(Dataset entries)

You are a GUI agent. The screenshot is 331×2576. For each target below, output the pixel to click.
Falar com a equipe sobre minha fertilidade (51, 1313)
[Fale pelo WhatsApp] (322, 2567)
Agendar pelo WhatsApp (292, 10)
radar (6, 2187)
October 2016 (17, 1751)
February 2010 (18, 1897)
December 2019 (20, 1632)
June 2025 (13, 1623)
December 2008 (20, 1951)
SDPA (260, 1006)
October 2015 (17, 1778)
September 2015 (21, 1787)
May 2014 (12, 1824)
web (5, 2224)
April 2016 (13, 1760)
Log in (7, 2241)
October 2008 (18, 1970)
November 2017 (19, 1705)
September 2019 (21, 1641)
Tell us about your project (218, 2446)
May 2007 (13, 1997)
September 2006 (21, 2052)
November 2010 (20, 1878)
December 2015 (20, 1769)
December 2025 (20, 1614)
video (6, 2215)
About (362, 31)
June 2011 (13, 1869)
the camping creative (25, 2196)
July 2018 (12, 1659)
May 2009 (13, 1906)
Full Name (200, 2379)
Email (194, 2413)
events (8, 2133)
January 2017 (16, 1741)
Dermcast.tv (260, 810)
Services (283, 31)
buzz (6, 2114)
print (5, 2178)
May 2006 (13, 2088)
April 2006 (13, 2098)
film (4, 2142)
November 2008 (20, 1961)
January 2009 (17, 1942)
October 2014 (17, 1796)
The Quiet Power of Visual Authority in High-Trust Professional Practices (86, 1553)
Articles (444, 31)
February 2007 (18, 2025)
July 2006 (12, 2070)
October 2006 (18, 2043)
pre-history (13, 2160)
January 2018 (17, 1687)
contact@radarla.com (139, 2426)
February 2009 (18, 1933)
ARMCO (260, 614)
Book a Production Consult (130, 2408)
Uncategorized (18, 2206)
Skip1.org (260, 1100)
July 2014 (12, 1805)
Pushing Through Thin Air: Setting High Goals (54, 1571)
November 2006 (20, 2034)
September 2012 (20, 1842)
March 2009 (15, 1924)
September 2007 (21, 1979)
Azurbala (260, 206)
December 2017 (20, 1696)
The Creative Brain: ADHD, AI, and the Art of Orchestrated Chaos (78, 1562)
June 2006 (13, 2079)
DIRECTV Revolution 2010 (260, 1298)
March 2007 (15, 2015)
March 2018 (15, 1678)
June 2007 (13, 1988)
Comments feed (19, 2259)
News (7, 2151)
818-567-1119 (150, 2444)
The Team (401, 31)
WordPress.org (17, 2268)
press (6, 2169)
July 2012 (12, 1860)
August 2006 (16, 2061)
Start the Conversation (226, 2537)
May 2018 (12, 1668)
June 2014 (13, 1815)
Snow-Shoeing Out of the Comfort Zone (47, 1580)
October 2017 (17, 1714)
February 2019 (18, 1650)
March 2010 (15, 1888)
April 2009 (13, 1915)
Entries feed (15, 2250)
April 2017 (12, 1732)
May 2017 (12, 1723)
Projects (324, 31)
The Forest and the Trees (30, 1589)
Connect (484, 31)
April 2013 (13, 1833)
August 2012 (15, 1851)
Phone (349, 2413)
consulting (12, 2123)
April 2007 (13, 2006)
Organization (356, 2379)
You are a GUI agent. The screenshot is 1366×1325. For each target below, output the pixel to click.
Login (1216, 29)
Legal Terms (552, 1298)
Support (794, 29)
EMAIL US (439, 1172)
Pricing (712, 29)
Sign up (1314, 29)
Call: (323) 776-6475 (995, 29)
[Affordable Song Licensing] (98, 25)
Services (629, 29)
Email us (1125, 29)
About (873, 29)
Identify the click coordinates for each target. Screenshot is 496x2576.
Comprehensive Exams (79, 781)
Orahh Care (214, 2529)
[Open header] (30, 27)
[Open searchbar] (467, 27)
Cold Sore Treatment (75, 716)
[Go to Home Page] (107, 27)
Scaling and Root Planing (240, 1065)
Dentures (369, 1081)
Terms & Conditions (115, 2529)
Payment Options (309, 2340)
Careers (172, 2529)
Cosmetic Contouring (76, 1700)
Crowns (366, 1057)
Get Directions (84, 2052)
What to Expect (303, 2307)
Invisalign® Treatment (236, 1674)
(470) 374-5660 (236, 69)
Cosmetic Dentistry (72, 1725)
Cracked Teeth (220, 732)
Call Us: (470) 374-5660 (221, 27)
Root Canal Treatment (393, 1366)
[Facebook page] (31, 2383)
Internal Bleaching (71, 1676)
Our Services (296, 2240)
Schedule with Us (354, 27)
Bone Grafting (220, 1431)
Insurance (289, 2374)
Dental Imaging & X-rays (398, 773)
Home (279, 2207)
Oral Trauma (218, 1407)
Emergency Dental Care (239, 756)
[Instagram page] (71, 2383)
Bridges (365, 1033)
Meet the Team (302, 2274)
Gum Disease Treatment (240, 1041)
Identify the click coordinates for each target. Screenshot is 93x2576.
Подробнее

YOUR GOAL: Each entry above must be repeated word for word.

ANSWER SECTION:
You are a GUI agent. The screenshot is 331×2576. For each target below, output the pixel to click.
Falar com a equipe sobre minha fertilidade (51, 1313)
[Fale pelo WhatsApp] (322, 2567)
Agendar pelo WhatsApp (292, 10)
radar (6, 2187)
October 2016 (17, 1751)
February 2010 (18, 1897)
December 2019 (20, 1632)
June 2025 (13, 1623)
December 2008 (20, 1951)
SDPA (260, 1006)
October 2015 (17, 1778)
September 2015 (21, 1787)
May 2014 (12, 1824)
web (5, 2224)
April 2016 (13, 1760)
Log in (7, 2241)
October 2008 (18, 1970)
November 2017 (19, 1705)
September 2019 (21, 1641)
Tell us about your project (218, 2446)
May 2007 (13, 1997)
September 2006 (21, 2052)
November 2010 (20, 1878)
December 2015 (20, 1769)
December 2025 (20, 1614)
video (6, 2215)
About (362, 31)
June 2011 (13, 1869)
the camping creative (25, 2196)
July 2018 (12, 1659)
May 2009 (13, 1906)
Full Name (200, 2379)
Email (194, 2413)
events (8, 2133)
January 2017 (16, 1741)
Dermcast.tv (260, 810)
Services (283, 31)
buzz (6, 2114)
print (5, 2178)
May 2006 (13, 2088)
April 2006 (13, 2098)
film (4, 2142)
November 2008 (20, 1961)
January 2009 (17, 1942)
October 2014 (17, 1796)
The Quiet Power of Visual Authority in High-Trust Professional Practices (86, 1553)
Articles (444, 31)
February 2007 (18, 2025)
July 2006 (12, 2070)
October 2006 (18, 2043)
pre-history (13, 2160)
January 2018 (17, 1687)
contact@radarla.com (139, 2426)
February 2009 (18, 1933)
ARMCO (260, 614)
Book a Production Consult (130, 2408)
Uncategorized (18, 2206)
Skip1.org (260, 1100)
July 2014 (12, 1805)
Pushing Through Thin Air: Setting High Goals (54, 1571)
November 2006 (20, 2034)
September 2012 (20, 1842)
March 2009 (15, 1924)
September 2007 (21, 1979)
Azurbala (260, 206)
December 2017 (20, 1696)
The Creative Brain: ADHD, AI, and the Art of Orchestrated Chaos (78, 1562)
June 2006 (13, 2079)
DIRECTV Revolution 2010 (260, 1298)
March 2007 (15, 2015)
March 2018 (15, 1678)
June 2007 (13, 1988)
Comments feed (19, 2259)
News (7, 2151)
818-567-1119 (150, 2444)
The Team (401, 31)
WordPress.org (17, 2268)
press (6, 2169)
July 2012 (12, 1860)
August 2006 (16, 2061)
Start the Conversation (226, 2537)
May 2018 (12, 1668)
June 2014 (13, 1815)
Snow-Shoeing Out of the Comfort Zone (47, 1580)
October 2017 (17, 1714)
February 2019 (18, 1650)
March 2010 (15, 1888)
April 2009 (13, 1915)
Entries feed (15, 2250)
April 2017 (12, 1732)
May 2017 (12, 1723)
Projects (324, 31)
The Forest and the Trees (30, 1589)
Connect (484, 31)
April 2013 (13, 1833)
August 2012 (15, 1851)
Phone (349, 2413)
consulting (12, 2123)
April 2007 (13, 2006)
Organization (356, 2379)
You are a GUI agent. The screenshot is 1366×1325. For each target below, output the pixel to click.
Login (1216, 29)
Legal Terms (552, 1298)
Support (794, 29)
EMAIL US (439, 1172)
Pricing (712, 29)
Sign up (1314, 29)
Call: (323) 776-6475 (995, 29)
[Affordable Song Licensing] (98, 25)
Services (629, 29)
Email us (1125, 29)
About (873, 29)
Identify the click coordinates for each target. Screenshot is 496x2576.
Comprehensive Exams (79, 781)
Orahh Care (214, 2529)
[Open header] (30, 27)
[Open searchbar] (467, 27)
Cold Sore Treatment (75, 716)
[Go to Home Page] (107, 27)
Scaling and Root Planing (240, 1065)
Dentures (369, 1081)
Terms & Conditions (115, 2529)
Payment Options (309, 2340)
Careers (172, 2529)
Cosmetic Contouring (76, 1700)
Crowns (366, 1057)
Get Directions (84, 2052)
What to Expect (303, 2307)
Invisalign® Treatment (236, 1674)
(470) 374-5660 (236, 69)
Cosmetic Dentistry (72, 1725)
Cracked Teeth (220, 732)
Call Us: (470) 374-5660 (221, 27)
Root Canal Treatment (393, 1366)
[Facebook page] (31, 2383)
Internal Bleaching (71, 1676)
Our Services (296, 2240)
Schedule with Us (354, 27)
Bone Grafting (220, 1431)
Insurance (289, 2374)
Dental Imaging & X-rays (398, 773)
Home (279, 2207)
Oral Trauma (218, 1407)
Emergency Dental Care (239, 756)
[Instagram page] (71, 2383)
Bridges (365, 1033)
Meet the Team (302, 2274)
Gum Disease Treatment (240, 1041)
Identify the click coordinates for each target. Screenshot is 93x2576.
Подробнее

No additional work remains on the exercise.